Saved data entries
* * * * * * *
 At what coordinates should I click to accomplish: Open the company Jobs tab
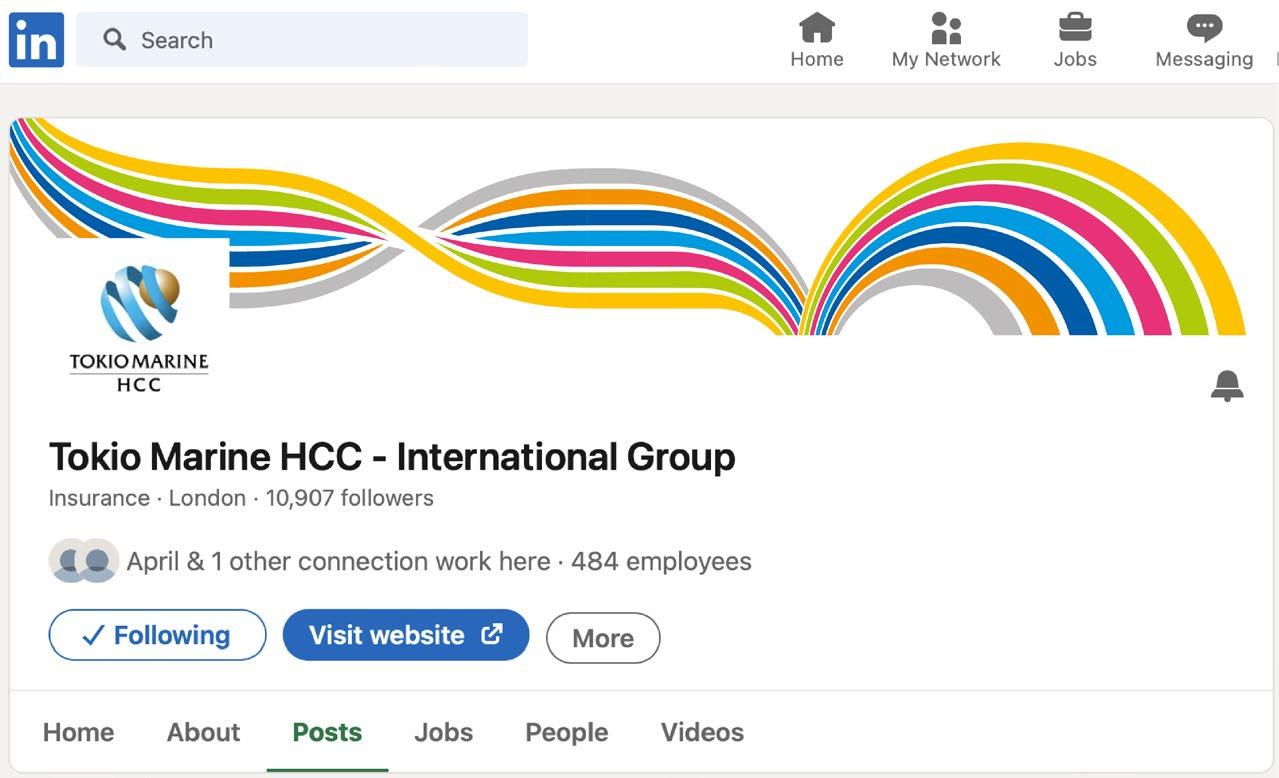pos(443,732)
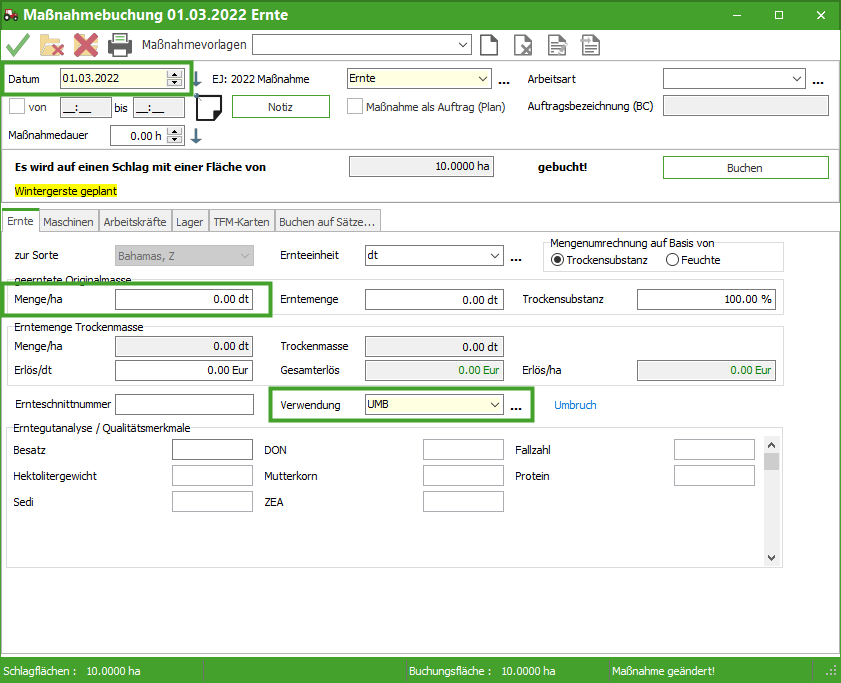Click the red X delete icon
Screen dimensions: 841x683
[85, 45]
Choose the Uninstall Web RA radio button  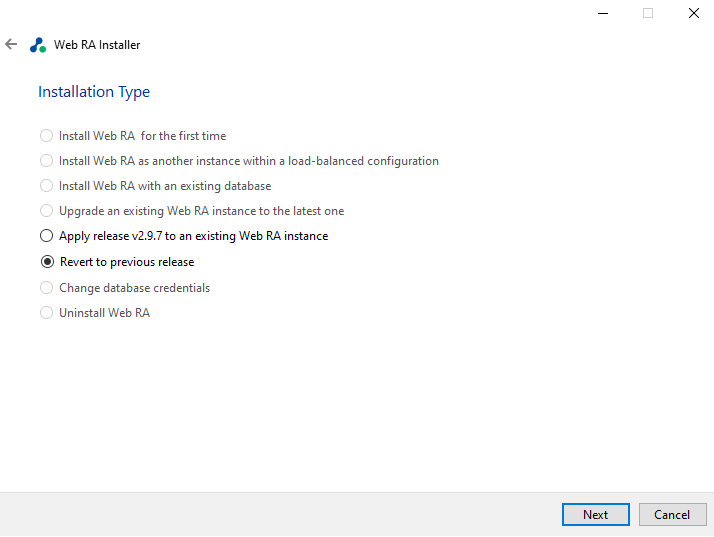tap(46, 313)
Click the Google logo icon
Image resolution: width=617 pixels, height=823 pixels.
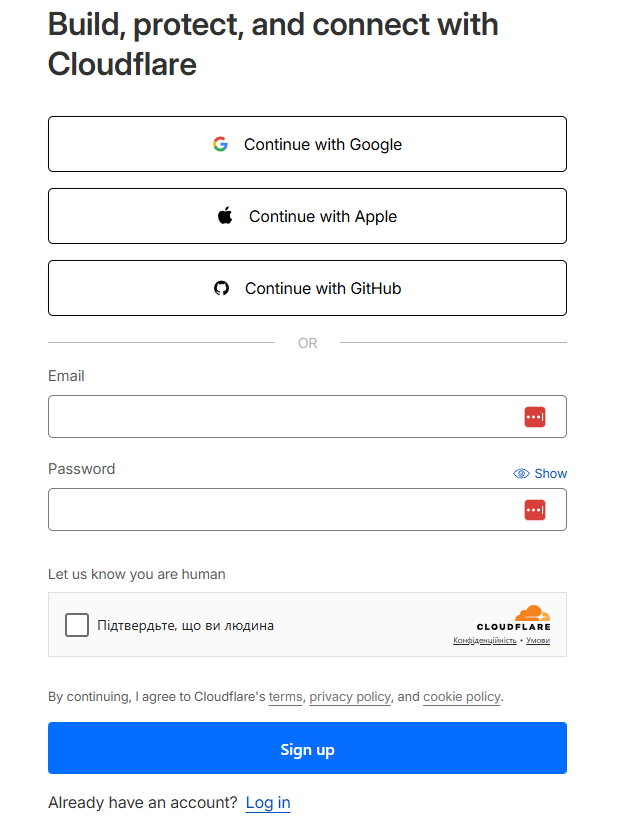coord(220,144)
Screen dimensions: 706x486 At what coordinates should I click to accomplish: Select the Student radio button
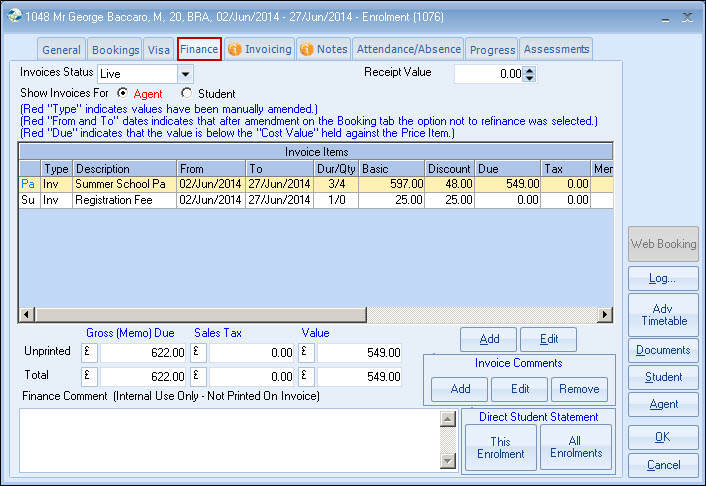pos(186,94)
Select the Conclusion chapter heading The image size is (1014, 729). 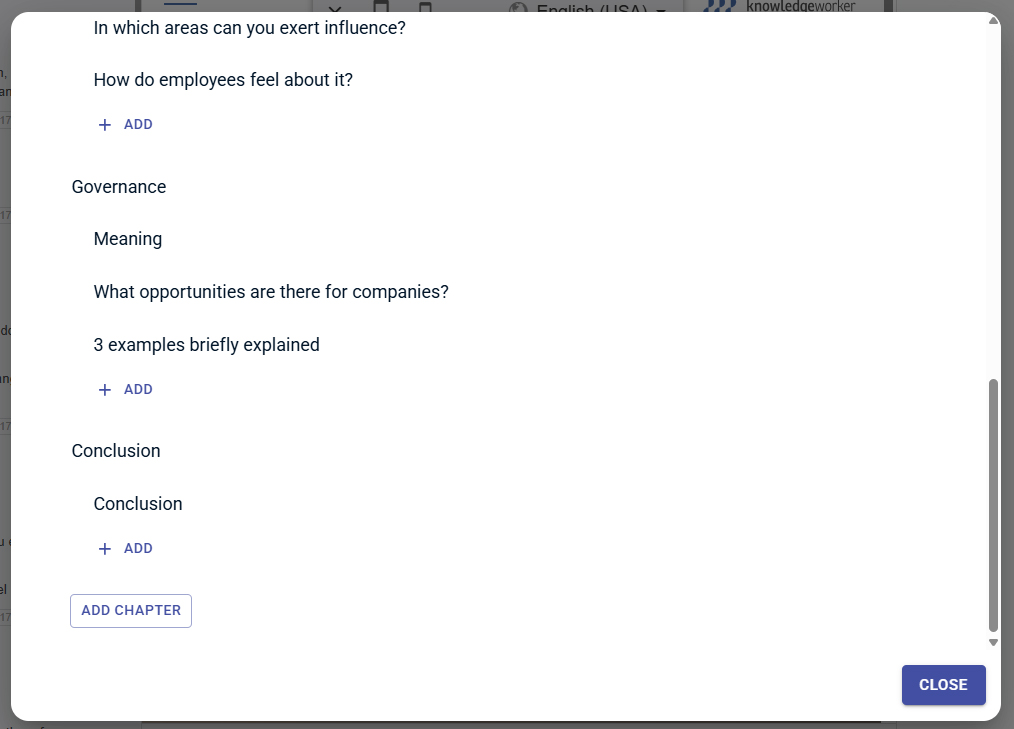pos(115,451)
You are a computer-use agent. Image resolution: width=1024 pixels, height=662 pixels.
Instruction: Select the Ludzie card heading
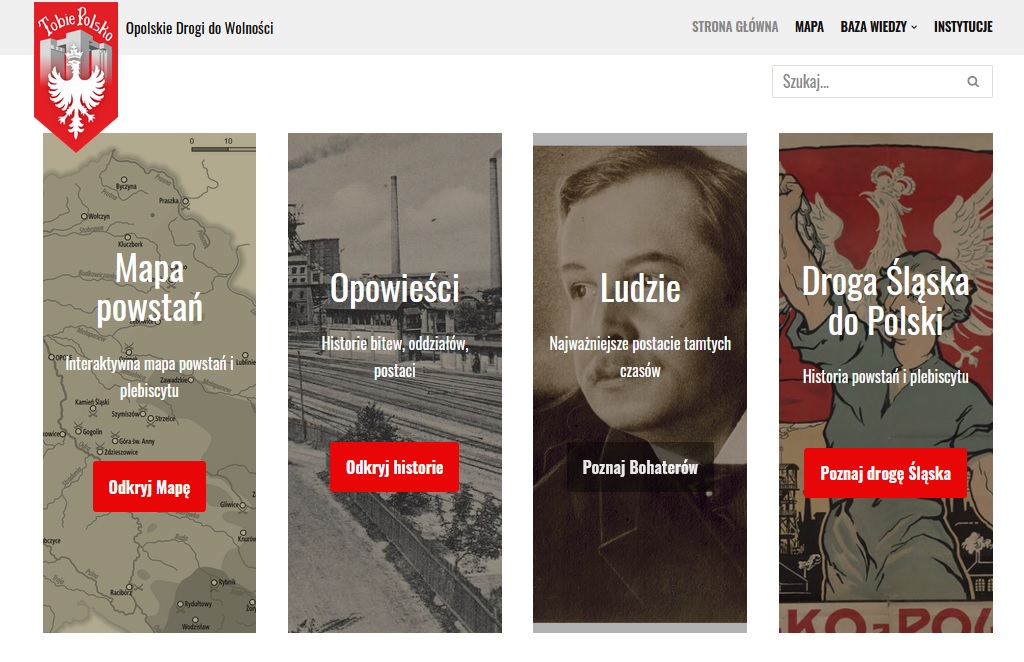coord(640,288)
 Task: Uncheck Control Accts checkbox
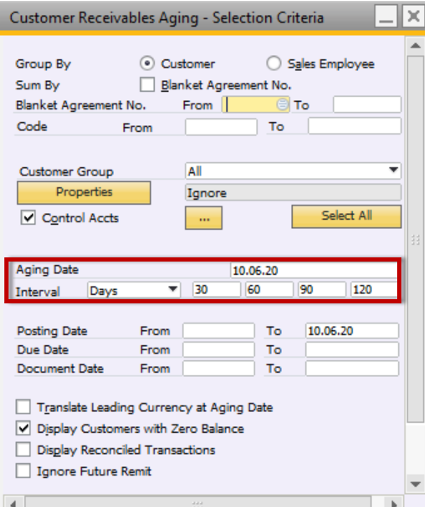tap(28, 218)
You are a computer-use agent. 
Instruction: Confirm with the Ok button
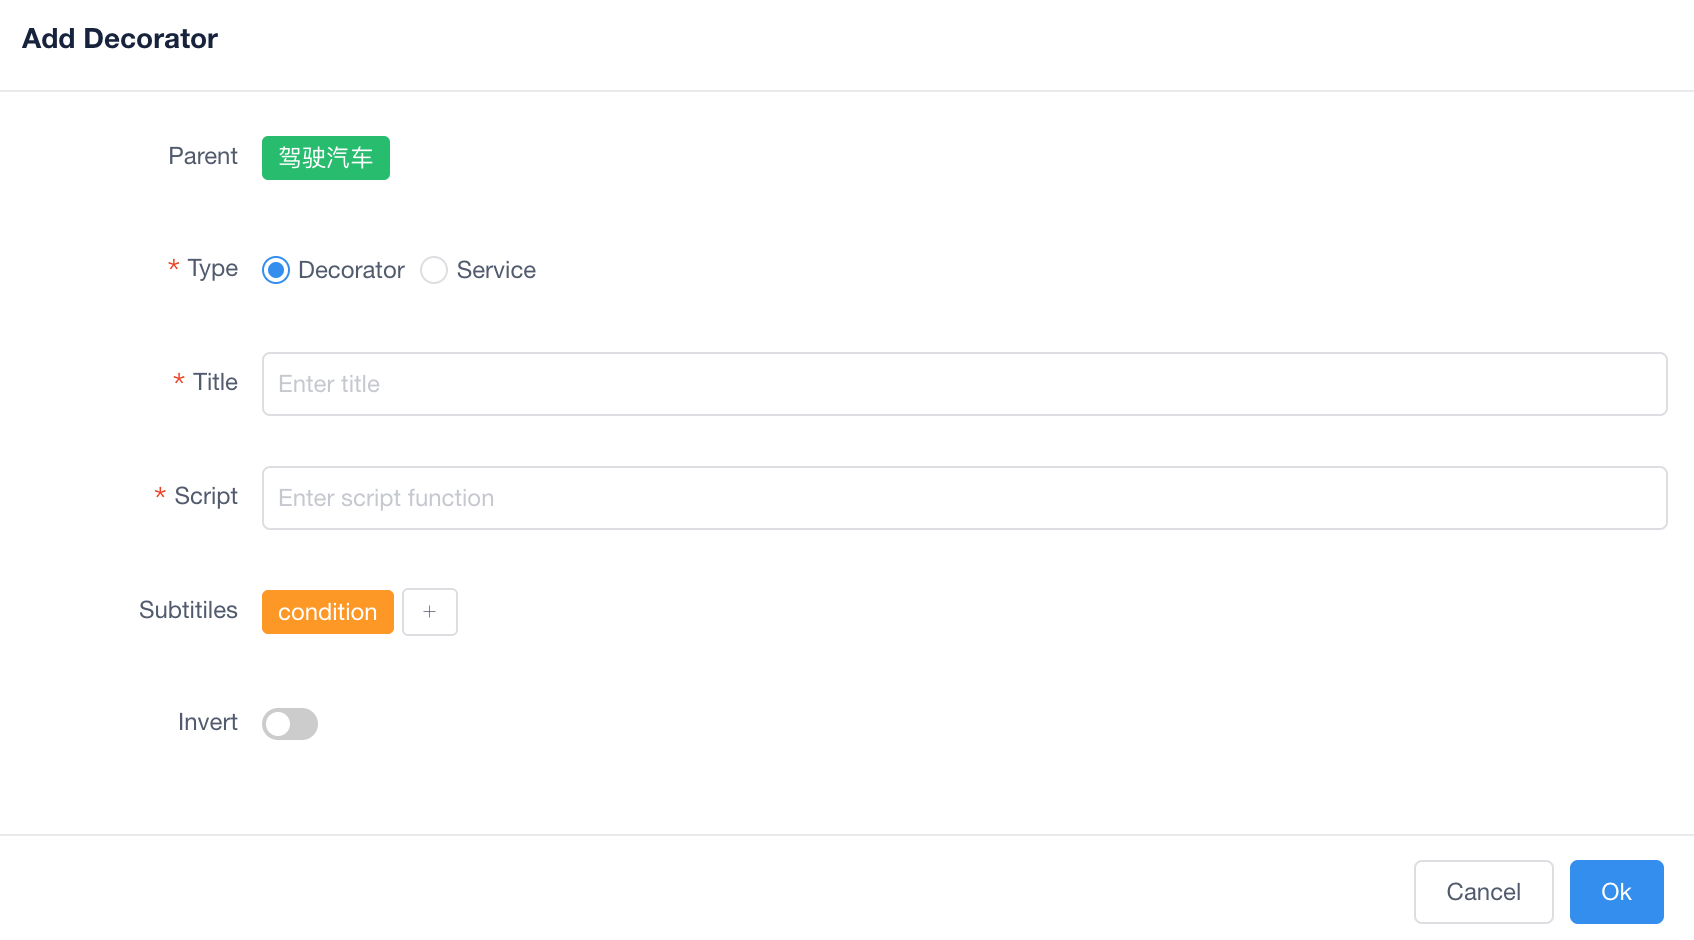click(1615, 892)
* * * * * * *
_What is needed_:
What lines above contain "computer"? Copy them out.

_Task response_:
You are a computer-use agent. Image resolution: width=1024 pixels, height=662 pixels.
You are a computer-use agent. 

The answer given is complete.